Enraged by Citi’s bankrolling of polluting businesses, activists have unleashed a “summer of heat” campaign that includes protests and leafleting, coupled with an online pressure campaign. Every week, dozens of protesters gather at Citigroup’s gleaming headquarters in Lower Manhattan to demand it change its fossil fuel investments policy, following in the footsteps of European campaigners who did the same with eurozone banking giants.
Nearly 600 people have been arrested at the New York protests and sit-ins so far.
Photo: Reuters
In June four activist groups — Climate Organizing Hub, New York Communities for Change, Planet Over Profit and Stop the Money Pipeline — created the campaign against Citi, in conjunction with dozens of other groups.

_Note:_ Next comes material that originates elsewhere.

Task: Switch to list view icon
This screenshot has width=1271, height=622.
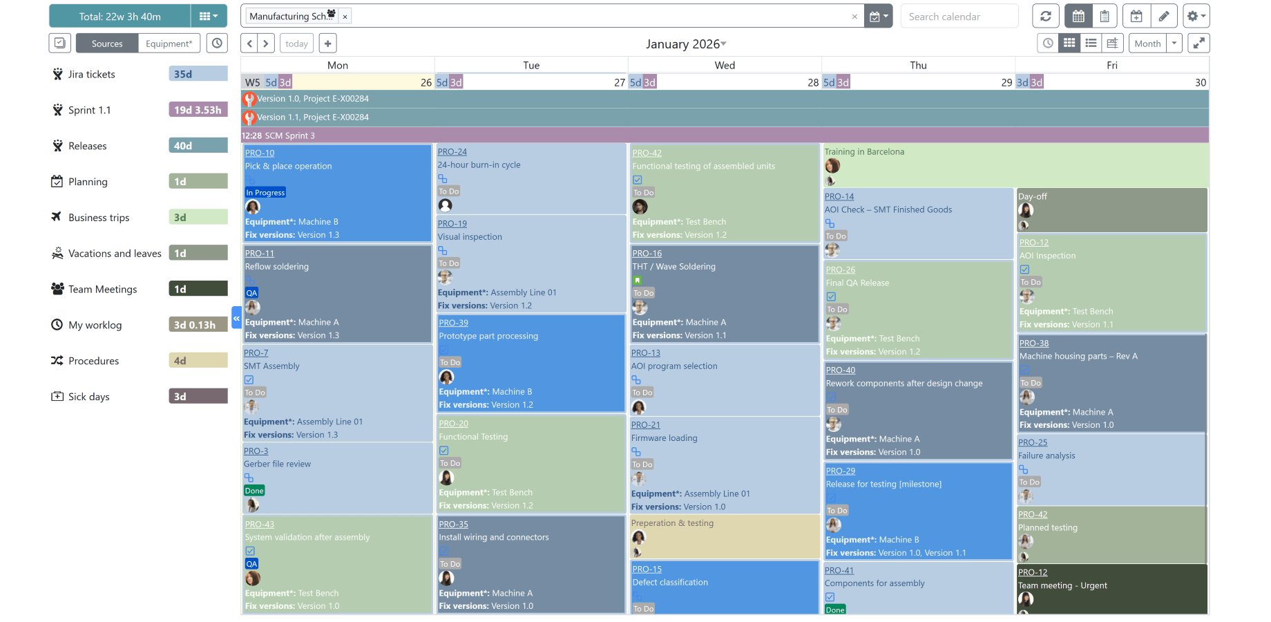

“We met with them for years, and you just felt like we were getting nowhere,” said protest organizer Jonathan Westin who vowed to keep up the campaign until Citi changes course.
“We felt like we had to bring it to their doorstep,” he added.
Oil and gas exploration in the Arctic, Amazon and seabed alongside thermal power plants, coal mines and liquid natural gas plants have received more than US$6.9 trillion from banks since 2016.
Last year, the world’s 60 largest banks committed US$750 billion to fossil fuels, according to a report by non-governmental organizations Rainforest Action Network, Reclaim Finance and others.
Finance is one of the planks underpinning polluting energy alongside government permits and insurance to guarantee the projects.
US finance giants JP Morgan Chase, Citi and Bank of America lead the pack.
“Citi is the second worst funder of dirty energy projects in the world from 2016 to 2023, spending a total of US$396.3 billion on coal, oil and gas,” the report said.
Protester Laura Esther Wolfson said the battle against fossil fuel financing would not be “a one-day fight.” “The civil rights struggle lasted years, what we cannot do is sit back and do nothing,” she said.